Instructions to follow: Only the lines from the start of the entries up to and including the line with "Closet Portatil Walmart (76, 1407)" should be written out, exactly as they stand.
---+---
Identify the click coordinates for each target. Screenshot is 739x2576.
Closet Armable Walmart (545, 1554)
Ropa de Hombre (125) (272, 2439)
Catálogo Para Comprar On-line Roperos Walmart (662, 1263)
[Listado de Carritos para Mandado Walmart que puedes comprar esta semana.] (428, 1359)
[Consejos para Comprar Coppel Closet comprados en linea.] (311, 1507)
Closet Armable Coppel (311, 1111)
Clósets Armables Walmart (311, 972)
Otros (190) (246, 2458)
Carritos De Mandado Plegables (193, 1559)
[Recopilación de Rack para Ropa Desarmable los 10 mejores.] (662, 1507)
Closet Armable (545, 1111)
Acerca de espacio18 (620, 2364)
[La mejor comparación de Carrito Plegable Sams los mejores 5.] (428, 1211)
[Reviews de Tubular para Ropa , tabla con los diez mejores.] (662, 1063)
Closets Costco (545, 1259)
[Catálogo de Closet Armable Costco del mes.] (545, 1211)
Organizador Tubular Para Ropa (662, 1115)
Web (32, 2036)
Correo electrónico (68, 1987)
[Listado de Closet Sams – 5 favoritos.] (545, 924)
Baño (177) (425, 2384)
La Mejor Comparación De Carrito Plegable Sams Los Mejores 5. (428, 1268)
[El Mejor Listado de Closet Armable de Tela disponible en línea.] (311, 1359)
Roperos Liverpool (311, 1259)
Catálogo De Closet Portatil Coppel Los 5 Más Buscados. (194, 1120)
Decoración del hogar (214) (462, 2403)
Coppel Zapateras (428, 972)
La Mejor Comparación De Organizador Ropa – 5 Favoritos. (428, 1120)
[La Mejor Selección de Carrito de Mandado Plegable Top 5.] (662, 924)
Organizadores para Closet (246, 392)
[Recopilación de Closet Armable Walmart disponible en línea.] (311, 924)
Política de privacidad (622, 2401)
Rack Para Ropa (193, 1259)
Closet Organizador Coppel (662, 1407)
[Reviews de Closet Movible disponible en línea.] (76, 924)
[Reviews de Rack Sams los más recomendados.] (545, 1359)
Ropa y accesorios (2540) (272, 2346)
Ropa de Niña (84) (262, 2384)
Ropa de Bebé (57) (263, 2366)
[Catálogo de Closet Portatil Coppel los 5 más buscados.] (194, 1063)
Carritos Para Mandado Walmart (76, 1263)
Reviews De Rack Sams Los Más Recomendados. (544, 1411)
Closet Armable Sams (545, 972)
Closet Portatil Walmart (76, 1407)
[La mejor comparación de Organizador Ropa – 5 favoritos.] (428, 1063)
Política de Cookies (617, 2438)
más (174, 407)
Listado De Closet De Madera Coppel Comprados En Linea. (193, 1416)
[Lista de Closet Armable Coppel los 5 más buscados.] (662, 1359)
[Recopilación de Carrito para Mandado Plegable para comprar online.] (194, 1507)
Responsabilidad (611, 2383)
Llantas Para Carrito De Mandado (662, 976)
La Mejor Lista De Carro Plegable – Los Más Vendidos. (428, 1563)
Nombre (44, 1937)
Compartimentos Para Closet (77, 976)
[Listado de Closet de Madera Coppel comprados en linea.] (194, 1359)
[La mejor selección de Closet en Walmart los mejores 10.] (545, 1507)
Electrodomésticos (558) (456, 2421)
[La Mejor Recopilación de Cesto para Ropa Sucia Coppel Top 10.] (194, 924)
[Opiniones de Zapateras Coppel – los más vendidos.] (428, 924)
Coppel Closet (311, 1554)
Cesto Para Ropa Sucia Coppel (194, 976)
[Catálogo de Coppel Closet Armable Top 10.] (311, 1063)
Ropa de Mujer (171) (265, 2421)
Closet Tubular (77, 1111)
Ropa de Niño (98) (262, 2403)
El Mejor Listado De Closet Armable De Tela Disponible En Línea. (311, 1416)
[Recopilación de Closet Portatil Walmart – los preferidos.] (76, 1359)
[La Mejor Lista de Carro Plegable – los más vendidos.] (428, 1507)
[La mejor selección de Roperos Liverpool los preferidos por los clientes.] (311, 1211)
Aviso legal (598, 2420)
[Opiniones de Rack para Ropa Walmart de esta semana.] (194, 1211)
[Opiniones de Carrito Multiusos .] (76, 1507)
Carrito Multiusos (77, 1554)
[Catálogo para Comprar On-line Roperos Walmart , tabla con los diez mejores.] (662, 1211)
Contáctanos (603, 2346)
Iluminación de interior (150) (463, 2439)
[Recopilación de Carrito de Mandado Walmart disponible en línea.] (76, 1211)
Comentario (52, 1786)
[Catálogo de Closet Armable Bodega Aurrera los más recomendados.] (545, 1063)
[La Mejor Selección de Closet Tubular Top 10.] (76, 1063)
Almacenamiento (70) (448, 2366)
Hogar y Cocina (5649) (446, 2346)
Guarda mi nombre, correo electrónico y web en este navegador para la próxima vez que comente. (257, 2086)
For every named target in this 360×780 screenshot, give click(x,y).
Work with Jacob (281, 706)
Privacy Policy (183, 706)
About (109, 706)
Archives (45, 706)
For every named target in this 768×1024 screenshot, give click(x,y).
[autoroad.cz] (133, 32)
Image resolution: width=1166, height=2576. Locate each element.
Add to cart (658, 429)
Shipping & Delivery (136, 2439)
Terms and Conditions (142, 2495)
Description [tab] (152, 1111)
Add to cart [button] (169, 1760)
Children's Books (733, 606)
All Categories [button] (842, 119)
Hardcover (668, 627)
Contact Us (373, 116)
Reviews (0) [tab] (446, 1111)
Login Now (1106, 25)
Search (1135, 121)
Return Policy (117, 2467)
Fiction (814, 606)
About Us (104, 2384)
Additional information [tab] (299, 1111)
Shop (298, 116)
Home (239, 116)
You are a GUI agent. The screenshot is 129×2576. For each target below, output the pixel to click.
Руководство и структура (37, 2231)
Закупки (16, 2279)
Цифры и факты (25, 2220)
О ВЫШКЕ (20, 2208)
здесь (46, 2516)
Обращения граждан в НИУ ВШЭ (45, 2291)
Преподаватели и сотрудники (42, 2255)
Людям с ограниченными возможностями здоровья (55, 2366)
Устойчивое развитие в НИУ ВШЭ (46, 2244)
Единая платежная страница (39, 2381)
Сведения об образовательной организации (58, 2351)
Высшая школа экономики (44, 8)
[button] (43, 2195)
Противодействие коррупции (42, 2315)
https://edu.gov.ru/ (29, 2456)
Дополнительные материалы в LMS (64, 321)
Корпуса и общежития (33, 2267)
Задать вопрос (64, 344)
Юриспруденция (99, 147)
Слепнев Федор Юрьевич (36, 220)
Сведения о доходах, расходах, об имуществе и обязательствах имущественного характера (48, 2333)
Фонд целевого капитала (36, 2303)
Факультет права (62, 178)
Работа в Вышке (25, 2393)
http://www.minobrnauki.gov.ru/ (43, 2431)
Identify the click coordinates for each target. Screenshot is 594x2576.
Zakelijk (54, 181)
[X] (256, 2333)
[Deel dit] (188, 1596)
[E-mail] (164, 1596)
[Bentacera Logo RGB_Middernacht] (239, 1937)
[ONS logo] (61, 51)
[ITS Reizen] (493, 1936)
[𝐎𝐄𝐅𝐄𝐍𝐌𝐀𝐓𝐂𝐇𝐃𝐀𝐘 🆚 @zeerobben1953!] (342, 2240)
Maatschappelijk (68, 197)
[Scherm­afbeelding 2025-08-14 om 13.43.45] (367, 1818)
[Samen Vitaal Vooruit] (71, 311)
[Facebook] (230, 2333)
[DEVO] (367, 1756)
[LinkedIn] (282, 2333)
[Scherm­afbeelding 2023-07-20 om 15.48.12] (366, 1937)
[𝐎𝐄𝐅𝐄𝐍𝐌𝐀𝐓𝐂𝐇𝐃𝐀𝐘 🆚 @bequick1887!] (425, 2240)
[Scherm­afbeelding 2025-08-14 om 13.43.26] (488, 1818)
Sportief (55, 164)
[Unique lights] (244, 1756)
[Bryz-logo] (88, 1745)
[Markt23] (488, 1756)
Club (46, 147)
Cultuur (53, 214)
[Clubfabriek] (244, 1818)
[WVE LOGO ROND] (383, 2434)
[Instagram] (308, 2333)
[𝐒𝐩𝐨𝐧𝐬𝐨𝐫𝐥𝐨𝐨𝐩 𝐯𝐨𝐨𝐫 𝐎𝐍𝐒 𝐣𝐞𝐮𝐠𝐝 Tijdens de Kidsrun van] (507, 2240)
---+---
Answer for the task:
Identify the click coordinates for each target. Screenshot is 739x2576.
Closet Armable Walmart (545, 1554)
Ropa de Hombre (125) (272, 2439)
Catálogo Para Comprar On-line Roperos Walmart (662, 1263)
[Listado de Carritos para Mandado Walmart que puedes comprar esta semana.] (428, 1359)
[Consejos para Comprar Coppel Closet comprados en linea.] (311, 1507)
Closet Armable Coppel (311, 1111)
Clósets Armables Walmart (311, 972)
Otros (190) (246, 2458)
Carritos De Mandado Plegables (193, 1559)
[Recopilación de Rack para Ropa Desarmable los 10 mejores.] (662, 1507)
Closet Armable (545, 1111)
Acerca de espacio18 (620, 2364)
[La mejor comparación de Carrito Plegable Sams los mejores 5.] (428, 1211)
[Reviews de Tubular para Ropa , tabla con los diez mejores.] (662, 1063)
Closets Costco (545, 1259)
[Catálogo de Closet Armable Costco del mes.] (545, 1211)
Organizador Tubular Para Ropa (662, 1115)
Web (32, 2036)
Correo electrónico (68, 1987)
[Listado de Closet Sams – 5 favoritos.] (545, 924)
Baño (177) (425, 2384)
La Mejor Comparación De Carrito Plegable Sams Los Mejores 5. (428, 1268)
[El Mejor Listado de Closet Armable de Tela disponible en línea.] (311, 1359)
Roperos Liverpool (311, 1259)
Catálogo De Closet Portatil Coppel Los 5 Más Buscados. (194, 1120)
Decoración del hogar (214) (462, 2403)
Coppel Zapateras (428, 972)
La Mejor Comparación De Organizador Ropa – 5 Favoritos. (428, 1120)
[La Mejor Selección de Carrito de Mandado Plegable Top 5.] (662, 924)
Organizadores para Closet (246, 392)
[Recopilación de Closet Armable Walmart disponible en línea.] (311, 924)
Política de privacidad (622, 2401)
Rack Para Ropa (193, 1259)
Closet Organizador Coppel (662, 1407)
[Reviews de Closet Movible disponible en línea.] (76, 924)
[Reviews de Rack Sams los más recomendados.] (545, 1359)
Ropa y accesorios (2540) (272, 2346)
Ropa de Niña (84) (262, 2384)
Ropa de Bebé (57) (263, 2366)
[Catálogo de Closet Portatil Coppel los 5 más buscados.] (194, 1063)
Carritos Para Mandado Walmart (76, 1263)
Reviews De Rack Sams Los Más Recomendados. (544, 1411)
Closet Armable Sams (545, 972)
Closet Portatil Walmart (76, 1407)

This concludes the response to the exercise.